The district rented the Old English Hall at King Hill Road and Colorado Avenues. Named in honor of Thomas Hart Benton, Missouri statesman from 1820-1850, it existed only from September to November of 1905 while a permanent location was found.
November of 1905 saw the students move to the top of the Harvard Street Hill where Cumberland Street intersects. The early classes of 1909 and 1910 were sent to Central High School and it was not until 1911 that the first class actually graduated. The original structure cost $91,000 to build. The school still has a silent, 16mm film made by Fred Vandersloot, the principal during the thirties. In the latter part of this decade, it became apparent that a new building was needed. A survey, states the following:
The site upon which the Benton School is located was chosen without reference to adequate standards. Because of its location on the brow of one of the highest pieces of land in South St. Joseph, it was impossible to get an adequate playground in this locality which would suffice for the present school and for future growth. The inadequacy of site and the unfortunate location have also greatly influenced the style of architecture and also limited that possibility of expansion. Five or six acres should be procured across First Street in the sloping territory to the east of the present plant. This was done and the aforementioned film shows the leveling of the land, using only shovels, single blade plows pulled by mules, and one rather primitive tractor. The leveling took the side of a hill and made a football field out of it. In the late thirties, a new site was chosen.
Much controversy arose because the new site was not the one recommended nor was it the one preferred by the members of the community.

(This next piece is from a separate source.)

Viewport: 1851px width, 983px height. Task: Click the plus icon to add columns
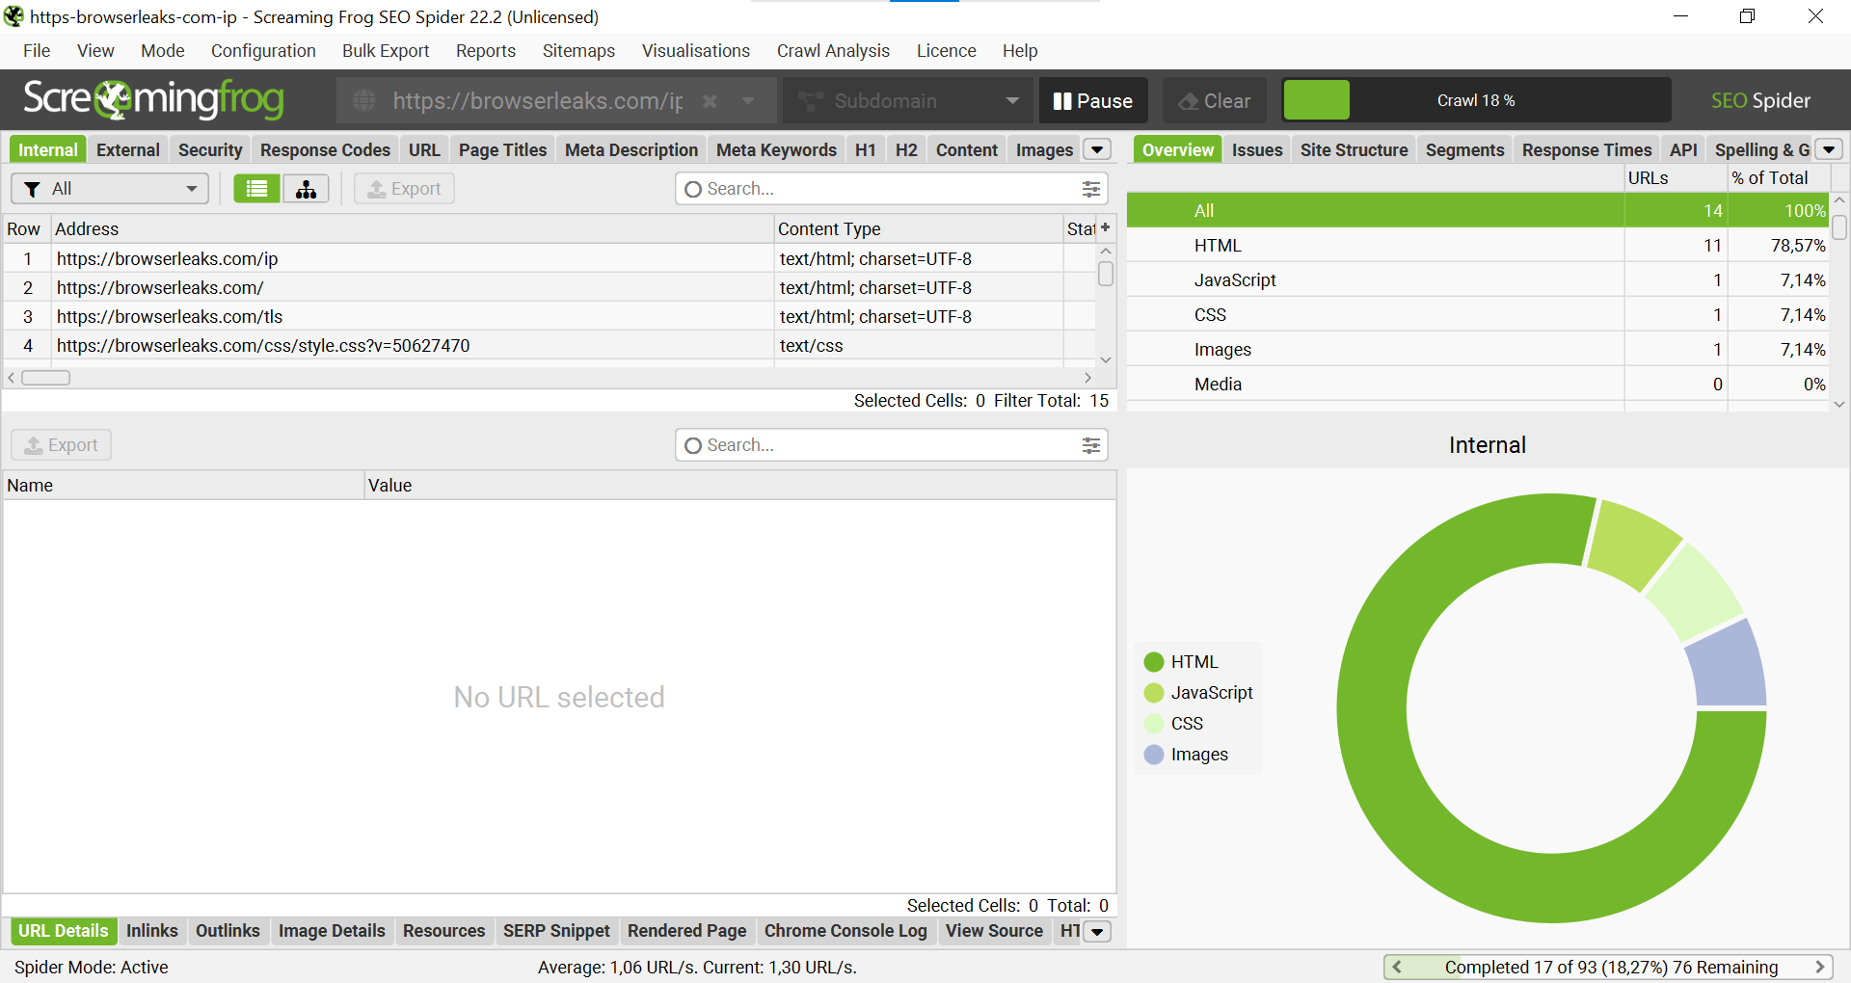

The recommended site was at Tenth and Noyes Avenue. Noyes Avenue is the street currently known as Mason Road.
On the morning of March 21, 1940, the students picked up their books and marched down the east slope of Harvard Street Hill to 5655 South Fourth Street and the new Benton High School. In 1941, the seventh grade was dropped and in 1968, with the establishment of the middle school program by the District, the eighth grade left. Today, the school has had four additions and remains as one of the three public high schools in the city.